Zusätzlich beteiligt an diesem „Collaboration-Sud“ sind Andreas Weilhartner von „Beer Buddies Brewing Company“ aus Tragwein und Markus Mayrhofer von der Leondinger Craftbier-Schmiede „Brautastic“. Die Herstellung des speziellen Pils begann erstmals in Tragwein, gefolgt von Wels; seit dem Vorjahr wird es in der Brauerei Hofstetten in St. Martin (Bezirk Rohrbach) produziert.
Ein wesentliches Merkmal des „Grünhopfen Pils“ ist die Erhaltung der flüchtigen Öle und Aromen, die typischerweise verloren gehen. Diese Aromanoten umfassen Citrus, Kräuter und Gras. „Es ist ein Kreativbier. Man weiß nicht, was rauskommt“, so Andreas Mayrhofer. Bei der Austrian Beer Challenge 2026 belegte das Pils den 5. Platz unter 18 Teilnehmern.

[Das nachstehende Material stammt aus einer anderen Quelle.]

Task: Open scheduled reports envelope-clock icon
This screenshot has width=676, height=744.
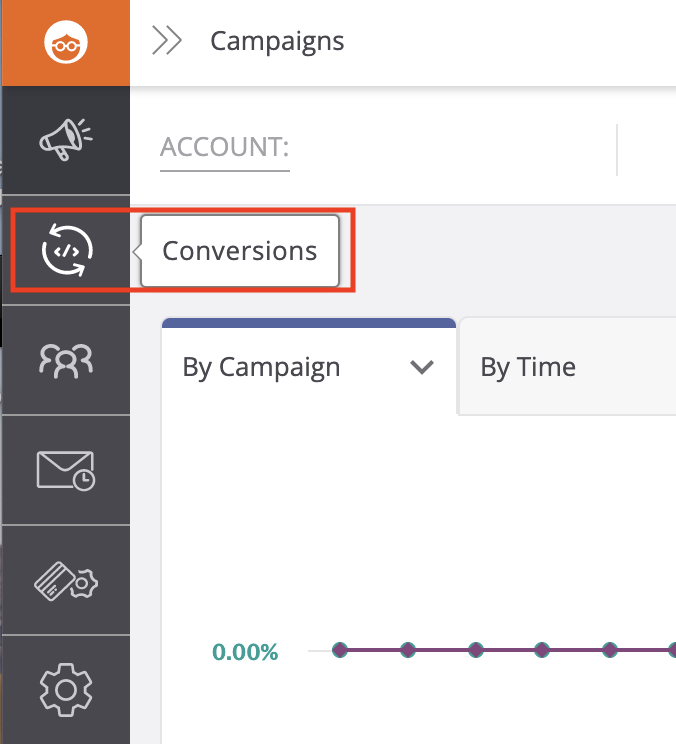Action: (66, 469)
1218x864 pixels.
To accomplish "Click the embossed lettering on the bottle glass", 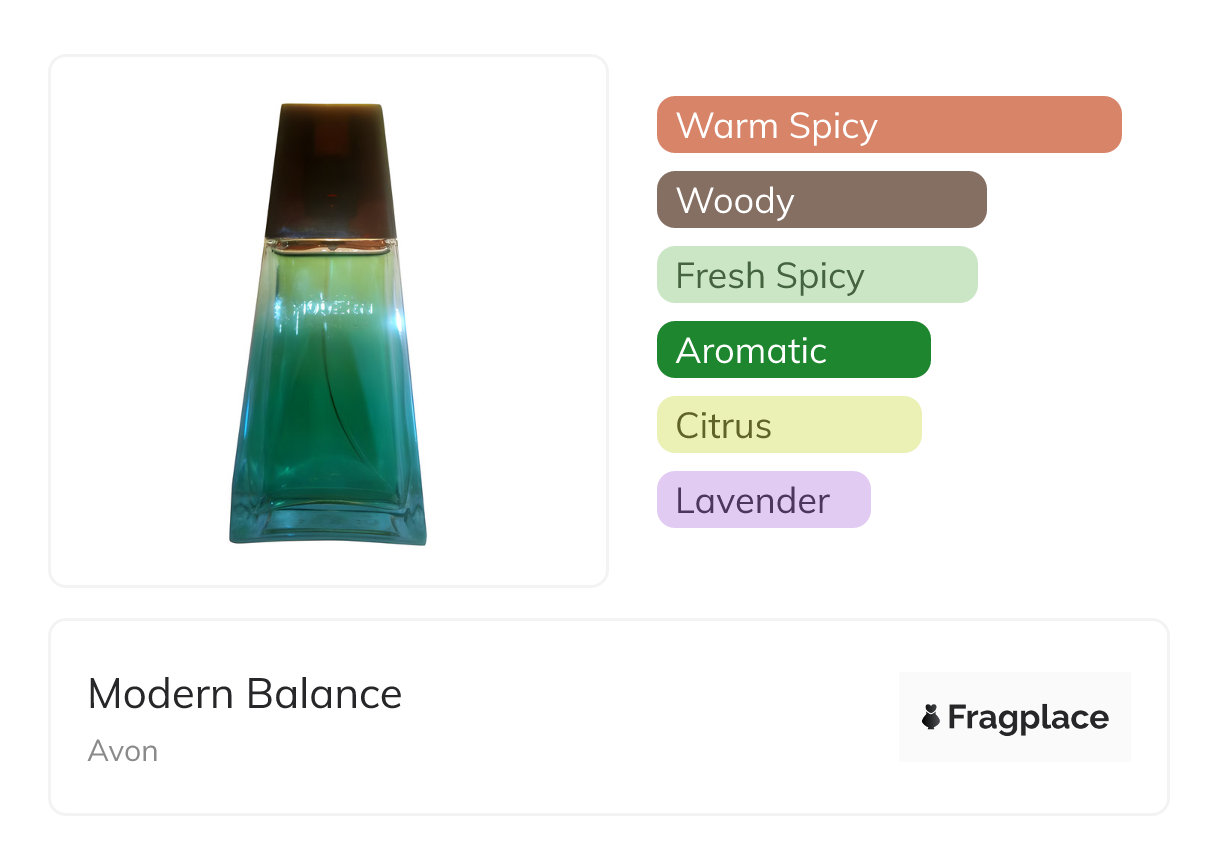I will 330,310.
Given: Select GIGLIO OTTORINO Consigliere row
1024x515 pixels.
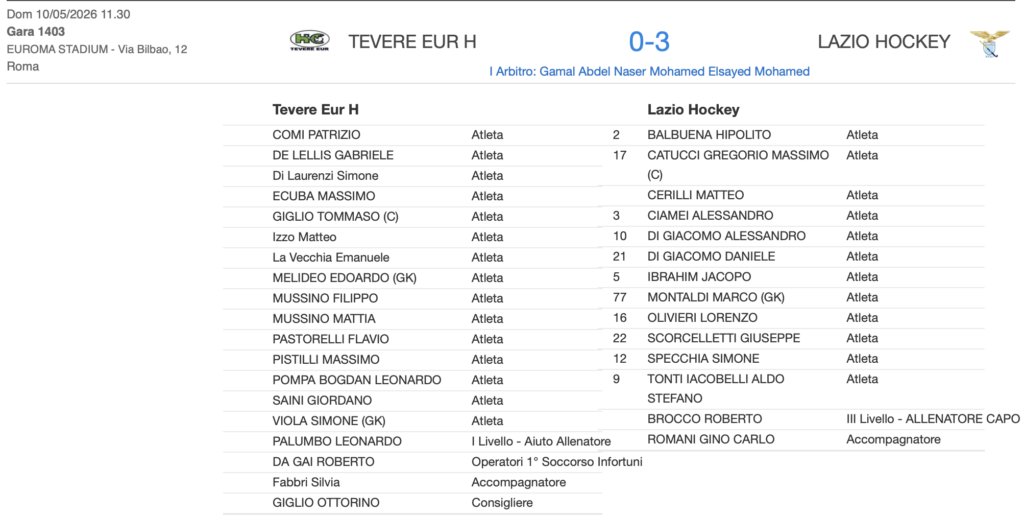Looking at the screenshot, I should (412, 503).
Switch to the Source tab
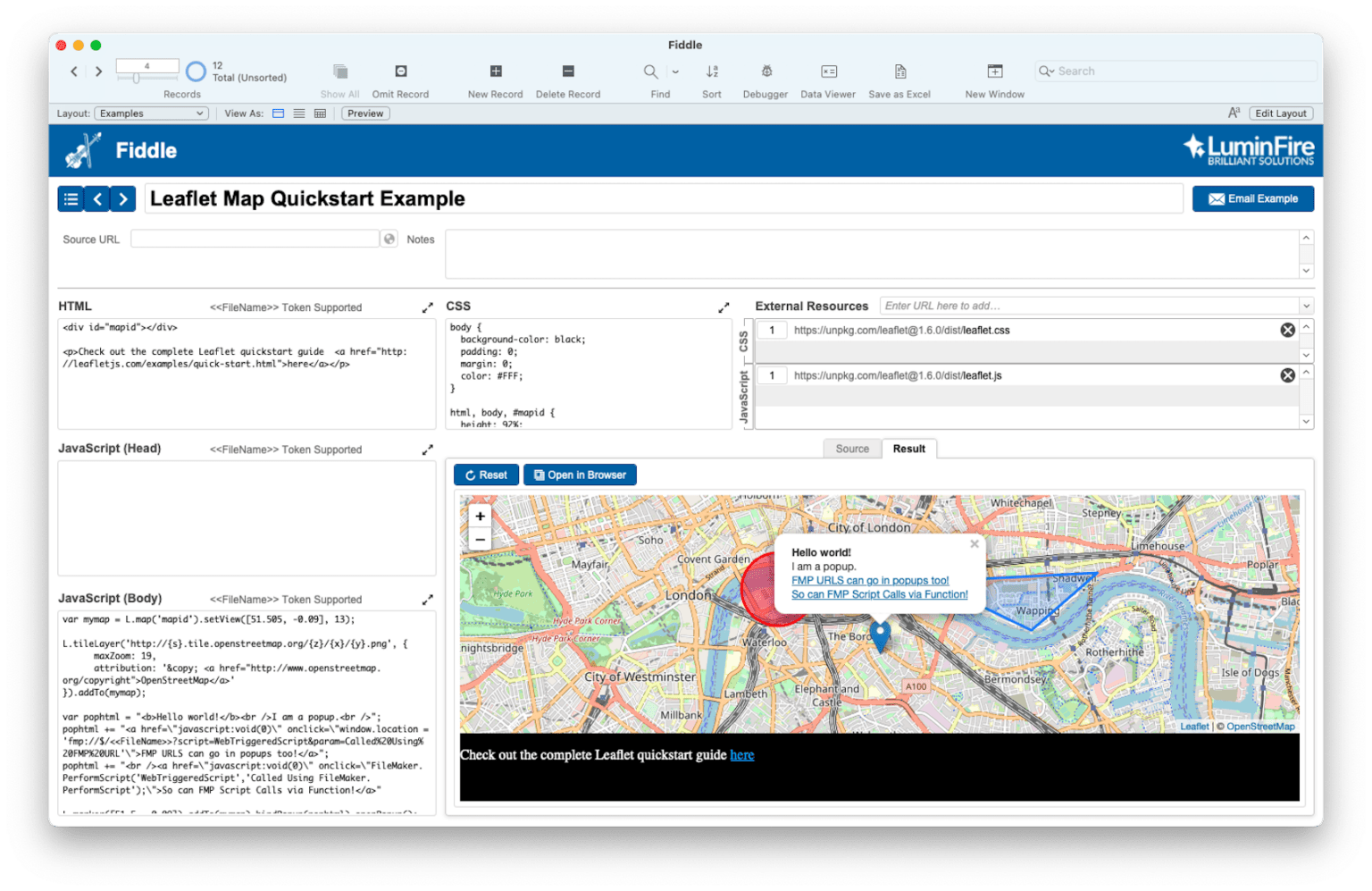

Ab Dezember sind 2.400 Liter „Grünhopfen Pils“ in 0,33l-Flaschen in der Waldschenke am Sternstein, in der Latino Bar sowie am Weihnachtsmarkt in Bad Leonfelden, im „Old Dubliner“ am Linzer Hauptplatz und an der Rampe der Brauerei Hofstetten erhältlich.
Einordnung
Die Verwendung der Wet-Hop-Methode führt zu einzigartigen Aromen und fördert eine Zusammenarbeit regionaler Brauer. Dies trägt zur Diversifizierung des Bierangebots in der Region bei und gewinnt zunehmend an Bedeutung in der Craftbier-Szene.